===== EXERCISE MATERIALS

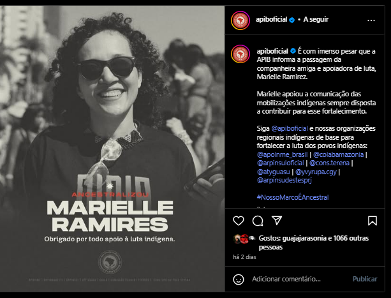Image resolution: width=391 pixels, height=298 pixels.
Task: Open the three-dot more options menu
Action: (x=371, y=20)
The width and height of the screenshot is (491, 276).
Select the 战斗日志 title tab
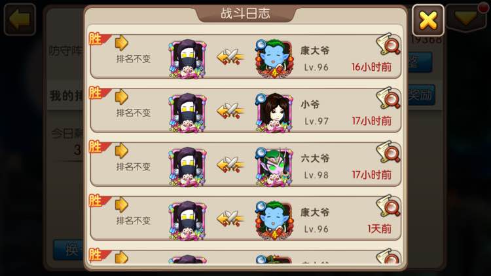(246, 13)
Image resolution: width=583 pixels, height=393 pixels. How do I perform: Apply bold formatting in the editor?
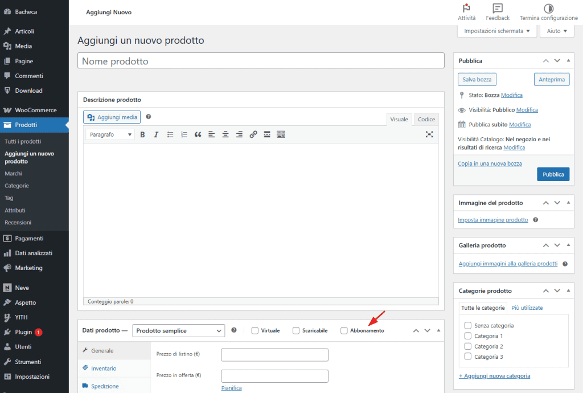(x=142, y=134)
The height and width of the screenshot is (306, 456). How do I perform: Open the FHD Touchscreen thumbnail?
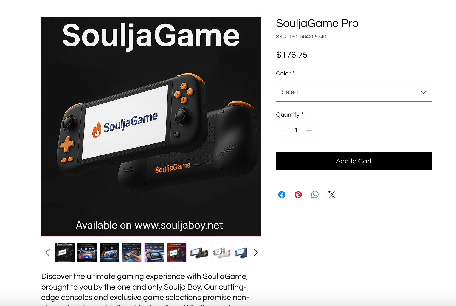(132, 253)
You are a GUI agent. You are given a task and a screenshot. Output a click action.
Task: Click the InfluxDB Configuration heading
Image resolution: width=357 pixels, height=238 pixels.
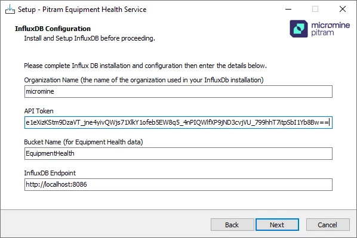pos(53,29)
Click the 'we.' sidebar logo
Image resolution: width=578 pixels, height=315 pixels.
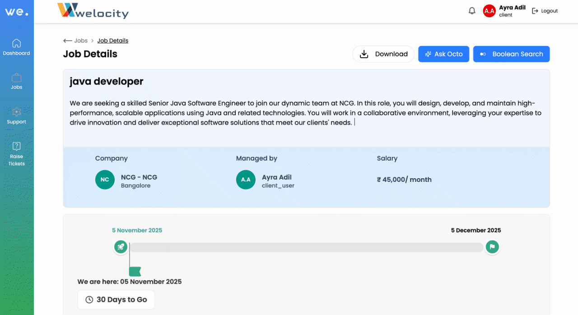[17, 12]
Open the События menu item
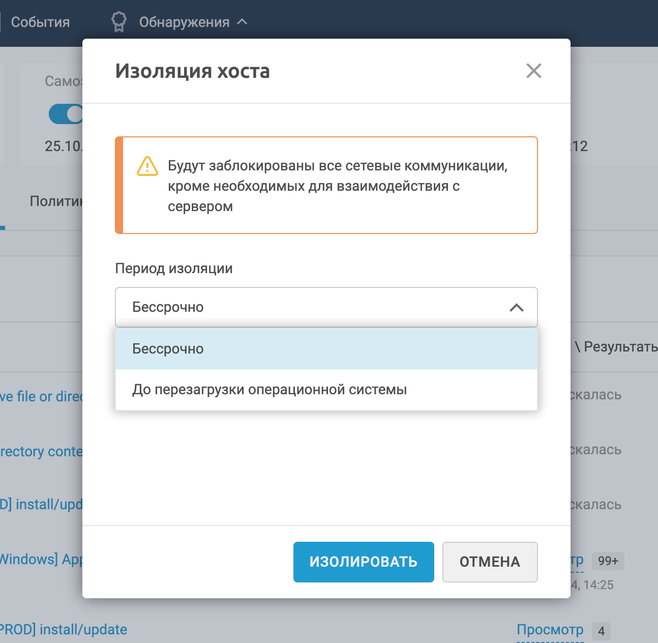This screenshot has height=643, width=658. coord(40,22)
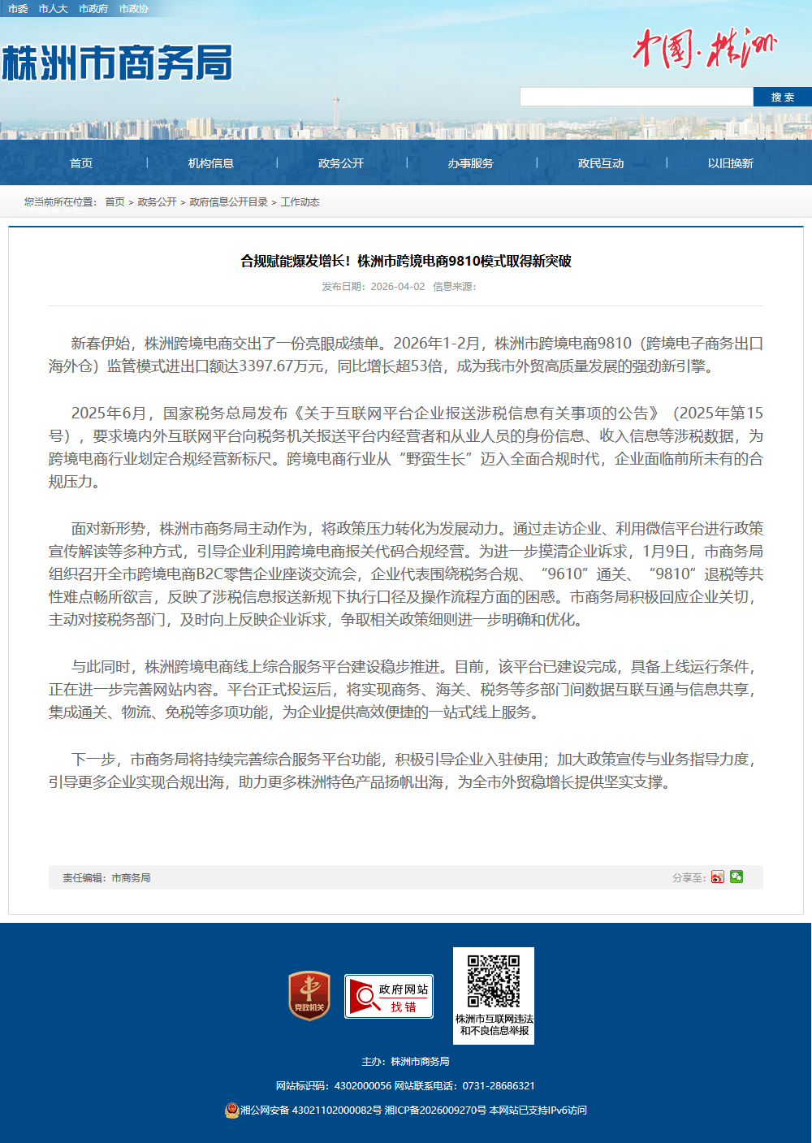Click the 株洲市商务局 site logo
The image size is (812, 1143).
click(x=117, y=63)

==========

# WHAT YOU HAVE TO DO:
From the line with "Task: Click the" down to the final line of the entries above, repeat each line exactly; omit the pictures.

# PROBLEM SOLUTION:
Task: Click the InfluxDB Configuration heading
Image resolution: width=357 pixels, height=238 pixels.
pos(53,29)
Click the 'we.' sidebar logo
Image resolution: width=578 pixels, height=315 pixels.
[17, 12]
Open the События menu item
This screenshot has height=643, width=658. coord(40,22)
Click the 株洲市商务局 site logo
The image size is (812, 1143).
click(x=117, y=63)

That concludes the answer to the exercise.